At the end of last season, my older son’s team finished second in our nearest fiefdom’s program, losing in the championship game 7-4, or something like that. Against a field of five or six teams, we were above average in our ability to score goals; that’s why we were in the championship game. Well, after the regular fiefdom season, some of the coaches enroll their teams, independently, in private tournaments, which are limited to other such teams.

It is important to note here, for the uninitiated, that these fiefdoms are called “house” leagues, as opposed to traveling all-star teams, which are called “select” teams, and not at all related to the torture of a “travel” team, which is for the insane.

Thus twenty or so house teams are competing against each other in a privately produced tournament. My son’s team met a team in the first game in the first round and were skunked 5-0. The score, had it not been for some miraculous goaltending on our part, could have been 12-0. We protested. “Surely this team is a select team!” we exclaimed, and demanded an investigation. Surely not: this team was a house team from a league in Wheatfield. “But Wheatfield doesn’t have a rink!”

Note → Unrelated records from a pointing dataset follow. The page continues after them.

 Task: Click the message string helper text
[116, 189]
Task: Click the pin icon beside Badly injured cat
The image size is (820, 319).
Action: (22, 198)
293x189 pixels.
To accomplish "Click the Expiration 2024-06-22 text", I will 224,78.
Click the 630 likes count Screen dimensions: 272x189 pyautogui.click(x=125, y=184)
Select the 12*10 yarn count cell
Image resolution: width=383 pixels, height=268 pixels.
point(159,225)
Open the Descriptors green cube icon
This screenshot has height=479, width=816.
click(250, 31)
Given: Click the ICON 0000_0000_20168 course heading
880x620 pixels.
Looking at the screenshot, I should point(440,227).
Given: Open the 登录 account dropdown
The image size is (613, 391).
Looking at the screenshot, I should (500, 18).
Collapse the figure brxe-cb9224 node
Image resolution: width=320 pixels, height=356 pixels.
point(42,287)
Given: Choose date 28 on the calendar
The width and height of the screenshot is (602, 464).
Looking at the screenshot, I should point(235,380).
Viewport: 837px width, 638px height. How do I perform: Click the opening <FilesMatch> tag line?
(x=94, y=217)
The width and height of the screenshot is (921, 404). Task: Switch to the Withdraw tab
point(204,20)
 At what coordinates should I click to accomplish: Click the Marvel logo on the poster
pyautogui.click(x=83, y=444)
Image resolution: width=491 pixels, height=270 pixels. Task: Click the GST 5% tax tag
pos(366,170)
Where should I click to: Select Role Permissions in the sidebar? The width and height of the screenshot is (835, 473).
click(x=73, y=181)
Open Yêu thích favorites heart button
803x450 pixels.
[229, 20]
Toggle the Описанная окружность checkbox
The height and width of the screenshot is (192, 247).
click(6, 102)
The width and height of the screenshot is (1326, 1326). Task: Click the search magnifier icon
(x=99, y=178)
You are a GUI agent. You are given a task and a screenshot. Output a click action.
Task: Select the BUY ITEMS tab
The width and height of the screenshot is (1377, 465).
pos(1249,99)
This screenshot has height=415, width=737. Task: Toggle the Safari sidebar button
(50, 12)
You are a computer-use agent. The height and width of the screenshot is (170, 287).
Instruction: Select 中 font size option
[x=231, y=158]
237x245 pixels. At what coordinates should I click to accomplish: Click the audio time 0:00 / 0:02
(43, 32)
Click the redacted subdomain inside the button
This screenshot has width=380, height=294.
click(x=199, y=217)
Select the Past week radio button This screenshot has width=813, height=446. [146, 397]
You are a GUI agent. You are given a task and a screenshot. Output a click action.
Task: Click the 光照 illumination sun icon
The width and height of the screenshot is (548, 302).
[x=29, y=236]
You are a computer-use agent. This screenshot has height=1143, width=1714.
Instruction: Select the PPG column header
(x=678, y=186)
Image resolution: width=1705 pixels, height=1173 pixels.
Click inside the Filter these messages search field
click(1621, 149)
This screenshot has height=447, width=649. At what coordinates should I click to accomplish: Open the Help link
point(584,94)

Ah, but it does, a privately owned and operated rink.

We did double-takes amongst each other, each muttering to his neighbor, “There are private house leagues?”

At Wheatfield, for $800 per child, you buy about 50 hours of ice time, plus the enthusiasm of other free peoples who are interested in their children’s competitive and physical development, including competent and responsible coaching, minus the cheap plastic participation trophy, all of which made the decision to risk climbing the wall out of the fiefdom more than sensible. No wonder they skunked us! Compared to $700 for 25 hours of ice, along with the dour attitudes exhibited by us who were squeezed by the iron fist of the cabal of old men who were running the program “the way it was when we were kids,” well, need I say further?

News of this spread like wildfire. Fiefdoms emptied out; other private organizations were discovered. These private organizations began to compete with each other in mid-season for this flood of dollars. In addition to that, the region has seen the construction of, I think, six new pads of ice (a big number) within the last two years.

Instead of the usual “See ya next year” valediction, we now are putting our resources together, measuring each of the programs against each other, deciphering who might be coaching at what level and whether he is better for my child than this other coach, who is also very good. “Are you thinking about returning to the fiefdom?” is met with howls of derision.

I don’t know quite what this phenomenon is: the sudden discovery of a market by many buyers and the subsequent flooding of it, with the responding development of that market for the benefit of those paying to be in it. I’m sure it has a name and has been examined inside and out.

I’m looking forward to seeing my kid again, and I hope Adam Gurri has kept him healthy enough to play hockey next year.